Development in elevator technology means that, increasingly, the accepted guidelines for shaft and core design are being challenged. One of the main developments, according to Shalabi, is called ‘destination dispatching’.
Destination dispatching is where passengers pre-select their floor from a central computer system in the lobby; the technology then directs the passengers to the elevator that will take them to their desired floor the quickest.
“You press your floor number and the system says go to Lift A, it tells the next guy Lift B. It works out the best combination so that people using various lifts don’t congregate in front of the first lift to arrive,” explains Shalabi.
“With direct dispatching, combined with proper traffic analysis, architects can save intelligently, without really compromising the service to the building.”
In addition to reducing overall travel time, destination dispatching also has an important impact in reducing the amount of space required for an elevator lobby. With passengers being more efficiently dispatched, lobby logjams can be avoided.
The higher floors of supertall buildings frequently lease for a premium amount, but of course, anyone in those higher floors will also demand a higher level of service. “You don’t expect people who are paying $10m for the penthouse to have to wait 10 minutes for an elevator,” points out Shalabi.
“Although you’ve gold-plated their sanitary fittings or whatever, what difference does it make if every time they come to the lobby, they have to wait 10 minutes and then ride with 50 other people?”

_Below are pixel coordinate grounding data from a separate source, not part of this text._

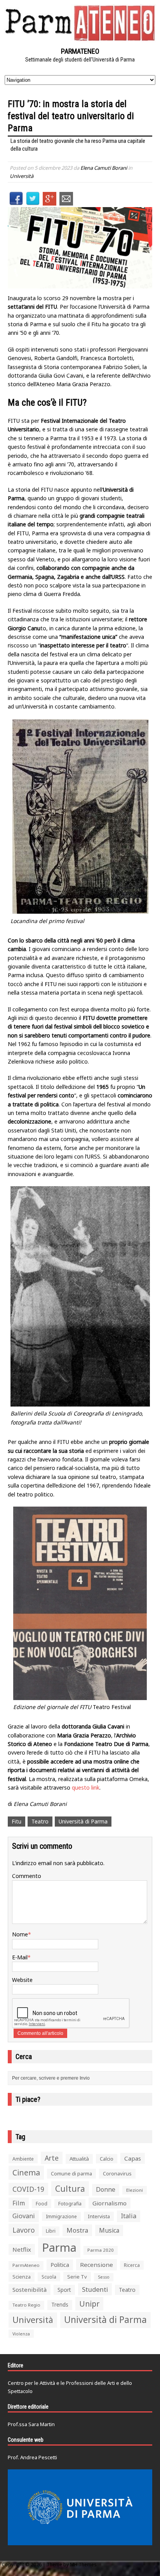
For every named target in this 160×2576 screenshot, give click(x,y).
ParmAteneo (26, 2265)
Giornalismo (109, 2203)
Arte (52, 2158)
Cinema (26, 2172)
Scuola (49, 2277)
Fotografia (70, 2203)
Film (18, 2203)
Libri (51, 2231)
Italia (128, 2216)
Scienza (21, 2277)
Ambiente (23, 2159)
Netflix (21, 2249)
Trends (59, 2304)
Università (21, 175)
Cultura (70, 2188)
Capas (132, 2158)
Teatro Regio (26, 2305)
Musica (109, 2230)
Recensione (96, 2264)
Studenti (95, 2289)
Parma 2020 (100, 2250)
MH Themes (83, 2564)
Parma (59, 2247)
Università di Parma (83, 1821)
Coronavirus (117, 2173)
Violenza (21, 2334)
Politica (59, 2264)
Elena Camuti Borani (103, 167)
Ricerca (132, 2265)
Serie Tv (77, 2276)
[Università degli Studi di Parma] (80, 2507)
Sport (64, 2289)
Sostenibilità (29, 2289)
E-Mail (20, 1957)
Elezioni (134, 2190)
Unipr (89, 2303)
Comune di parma (71, 2173)
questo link (85, 1787)
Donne (105, 2189)
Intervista (99, 2216)
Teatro (40, 1821)
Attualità (79, 2158)
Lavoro (23, 2230)
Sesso (104, 2277)
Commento (26, 1876)
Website (22, 1979)
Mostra (77, 2230)
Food (41, 2203)
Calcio (106, 2158)
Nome (20, 1934)
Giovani (23, 2216)
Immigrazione (61, 2216)
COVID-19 (28, 2189)
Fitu (16, 1821)
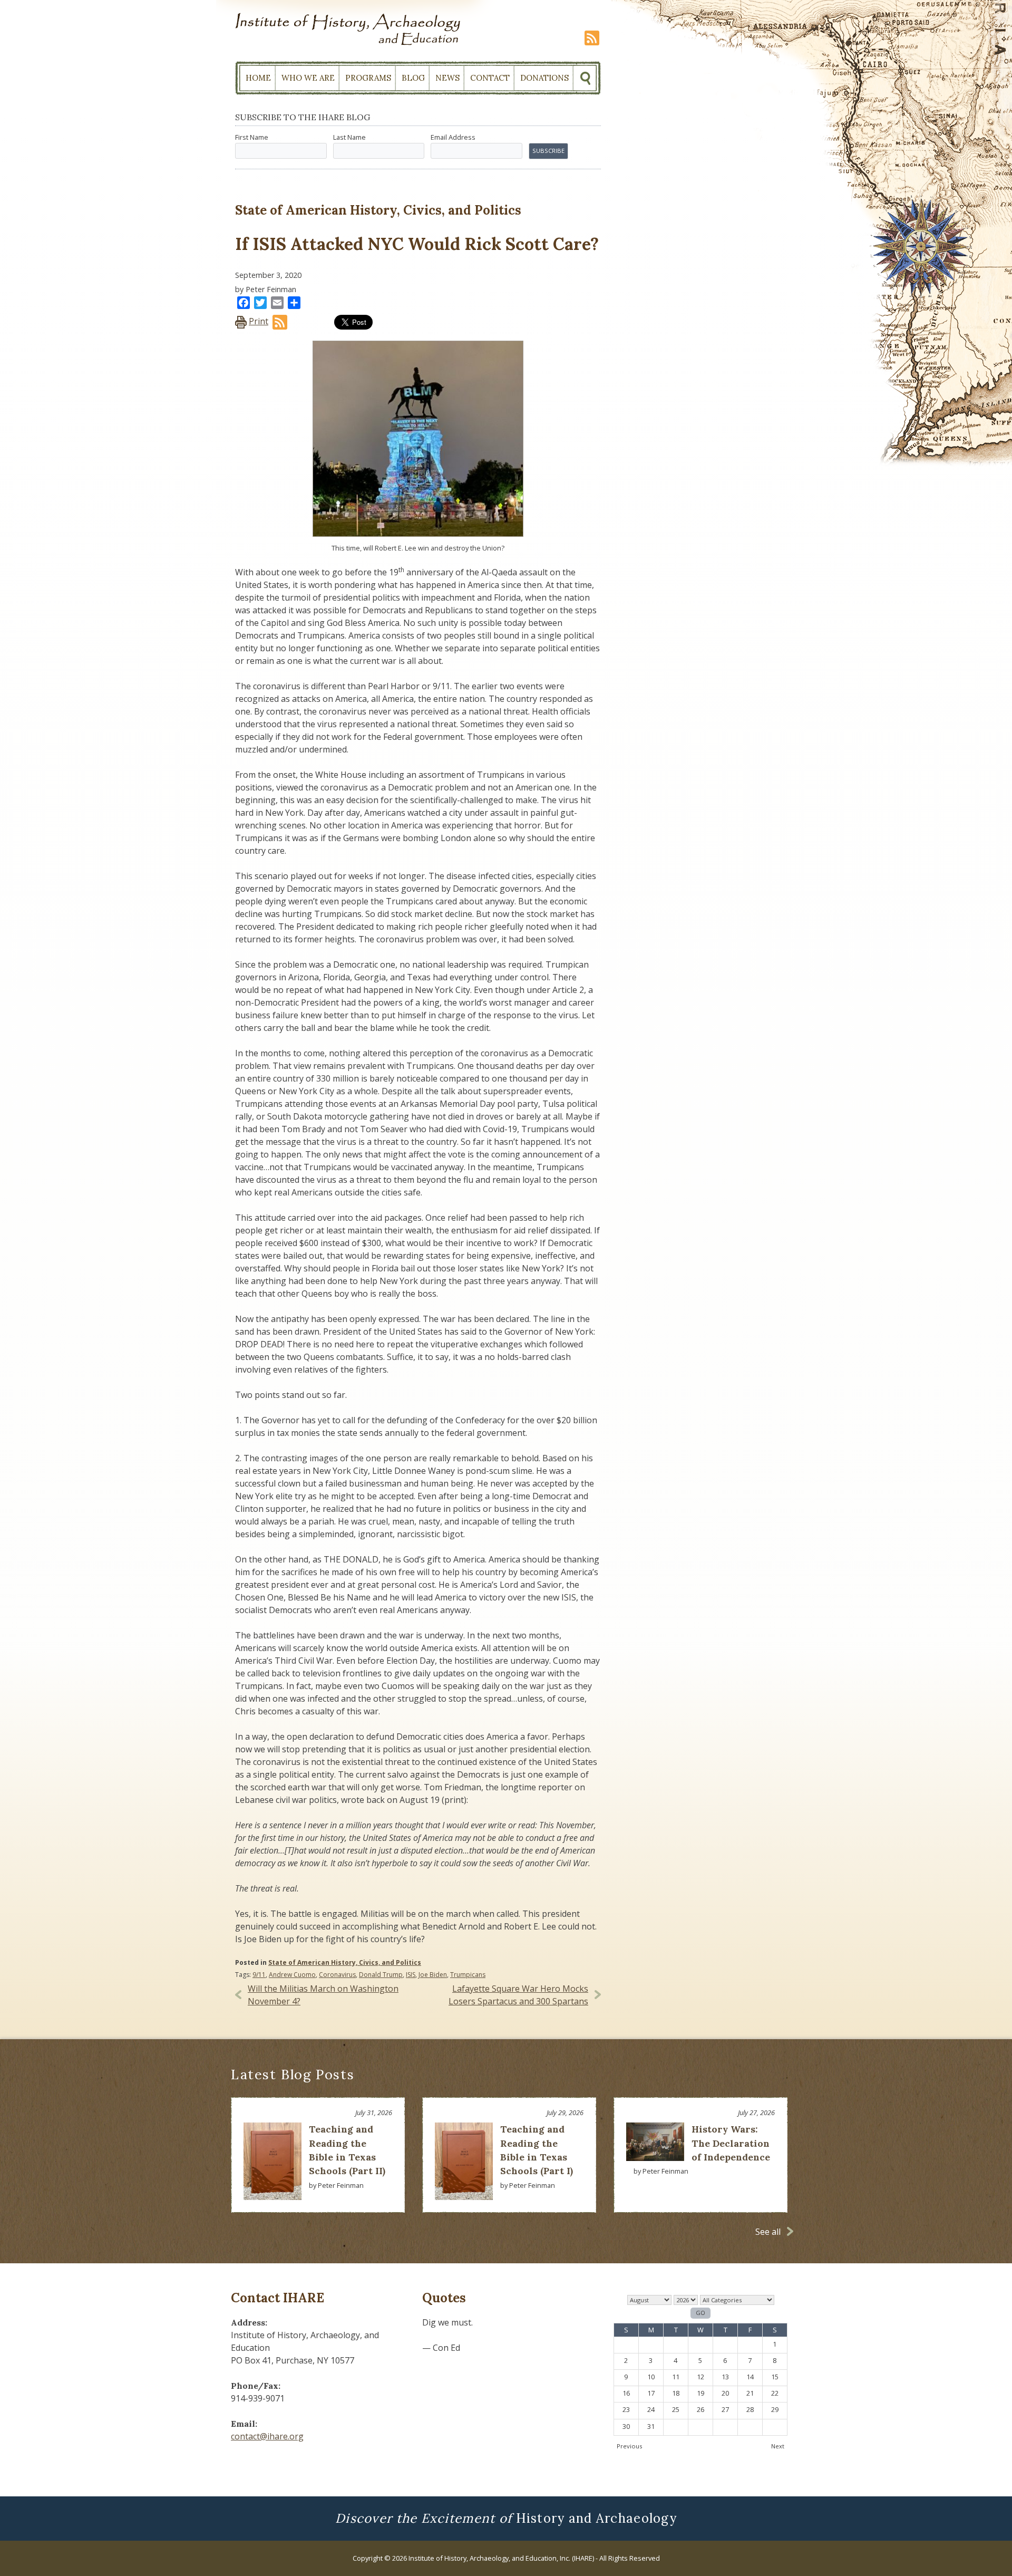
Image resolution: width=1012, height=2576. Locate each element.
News (447, 78)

As much as new technologies can help free architects from design restrictions, design ideas from architects can also help allow the technology already present achieve its potential. Sky lobbies are particularly useful in supertall structures.

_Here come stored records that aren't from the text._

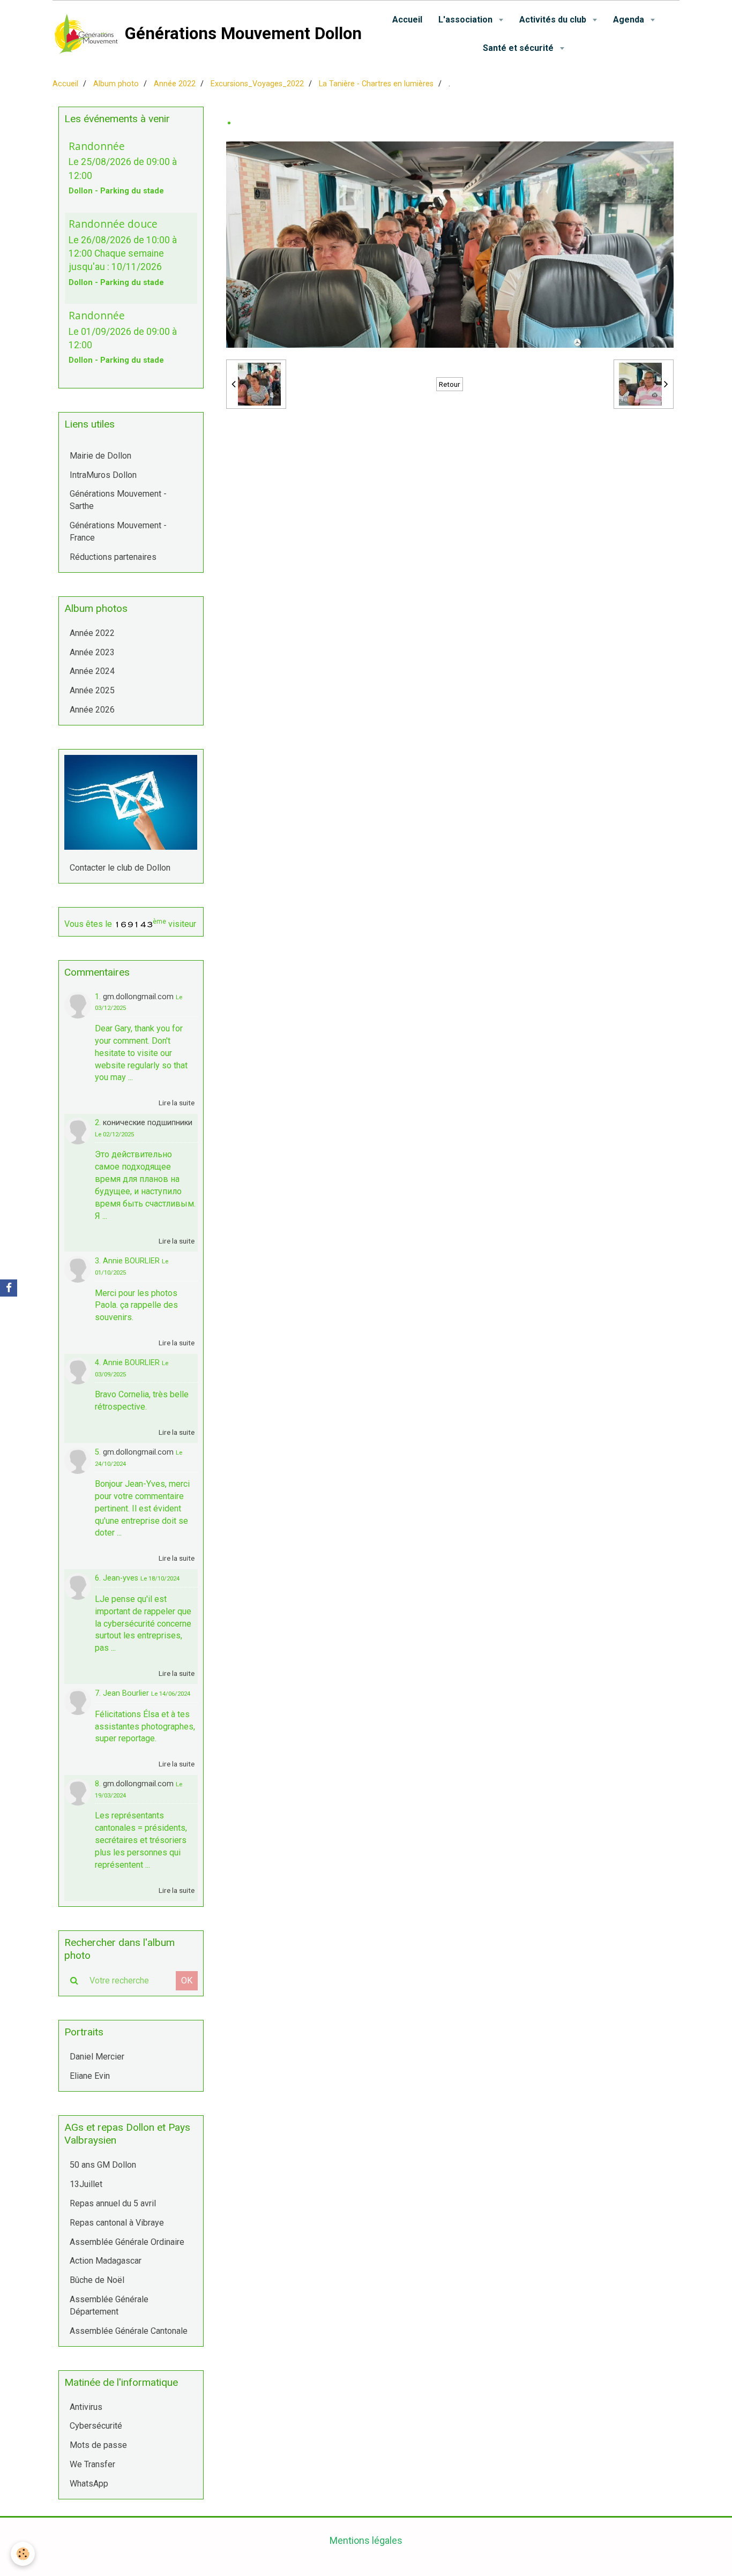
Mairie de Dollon (100, 456)
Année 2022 (175, 83)
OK (186, 1980)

Express elevators take passengers up to one of the higher floors, straight from the ground floor.
They then exit into the sky lobby and enter another elevator that will take them to their final destination.
“If you ran the elevators for all the floors all the way down to the ground floor, most of your floor space would be elevator shafts,” says Galbraith. He recommends the use of sky lobbies buildings over 60 storeys.
Reaching the top
Given the technical issues surrounding VT, and the heavy penalties and compromises that occur when it is poorly designed, it’s just plain business-savvy to bring in specialists to assist.
“The buildings we’ve had problems with are buildings, which the owner, for some reason, hasn’t wanted to engage a VT consultant,” says Galbraith “[In those cases] we’re struggling from Day 1 to determine what needs to be where. It delays the whole design process.”
Eliminating those delays is essential for design and functional excellence because, at the very least, neither the billionaire at the top of the Burj Dubai nor the average Joe/Jane at the top of their apartment block in Deira will have to wait quite as long for their pizza.
236 BCE: The year in which Archimedes built the first VT.
1880: The year in which Werner von Siemens invented the first electric VT.
60.6km/h: The top speed of Taipei 101’s VT, the fastest in the world, located in Taipei, Taiwan.
85%: Number of buildings with VTs that do not have a named 13th floor, due to superstition that the number is unlucky.
4: The floor that is usually omitted in VTs in China, owing to the Chinese symbol for ‘four’ being pronounced the same as the symbol for ‘death’.